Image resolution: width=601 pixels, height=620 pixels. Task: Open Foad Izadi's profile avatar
==
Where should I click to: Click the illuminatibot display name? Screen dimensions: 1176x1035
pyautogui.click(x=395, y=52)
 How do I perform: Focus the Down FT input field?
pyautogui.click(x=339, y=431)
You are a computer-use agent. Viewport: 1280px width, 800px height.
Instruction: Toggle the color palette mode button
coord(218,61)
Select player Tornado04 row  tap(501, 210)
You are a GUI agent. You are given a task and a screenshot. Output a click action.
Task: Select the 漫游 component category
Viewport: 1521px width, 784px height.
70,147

Your goal:
Copy out the rows word for word, from the line containing "Where should I" through the line containing "Select player Tornado04", both of those lines included.

Written solution:
Where should I click to: Click the illuminatibot display name? Screen dimensions: 1176x1035
pyautogui.click(x=395, y=52)
 How do I perform: Focus the Down FT input field?
pyautogui.click(x=339, y=431)
You are a computer-use agent. Viewport: 1280px width, 800px height.
Instruction: Toggle the color palette mode button
coord(218,61)
Select player Tornado04 row  tap(501, 210)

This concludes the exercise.